Симметрия желаний (Нево) - страница 88

– Хорошо, что у него есть близнецы, – сказал Офир. – Они не дадут ему погибнуть. Во всяком случае, пока. Если бы ему не нужно было каждое утро вставать и будить их, не знаю, что бы с ним случилось.

– Эти дети… – вздохнула Мария. – Они… I don’t know[14].

– Как они? – спросил я.

– Нимрод нормально, – ответила она. – Плачет. Говорит, что скучает по Лане. Так и должно быть. Меня больше беспокоит Ноам. Он слишком спокоен. Все держит в себе. Это very bad[15] для ребенка.

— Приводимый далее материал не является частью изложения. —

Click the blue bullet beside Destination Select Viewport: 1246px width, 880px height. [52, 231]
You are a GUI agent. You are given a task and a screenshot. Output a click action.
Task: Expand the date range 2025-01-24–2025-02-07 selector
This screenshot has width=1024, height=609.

– Это very bad и для взрослого, – сказал Офир. – Заметили, как Амихай похудел? Мы просидели у него три часа, и за все это время он не проглотил ни крошки. Кстати, обратили внимание на его пятно на шее? Оттуда исчезла вся Галилея. Как такое возможно? А балкон? Он держит его открытым. Хотя всего два года назад они потратили сорок тысяч шекелей, чтобы его застеклить! Да еще этот пазл! Видели? «Титаник», две тысячи деталей. «Титаник», понимаете? Все это тревожные звоночки, точно вам говорю. Мне это хорошо знакомо. Амихай делает вид, что справляется, но мы обязаны за ним приглядывать. Если, не дай бог, он что-нибудь над собой сделает, мы никогда себе этого не простим.

* * *
ИЗ НЕЗАКОНЧЕННОЙ ДИССЕРТАЦИИ ЮВАЛЯ ФРИДА
«МЕТАМОРФОЗЫ: ВЕЛИКИЕ МЫСЛИТЕЛИ, ИЗМЕНИВШИЕ СВОИ ВОЗЗРЕНИЯ»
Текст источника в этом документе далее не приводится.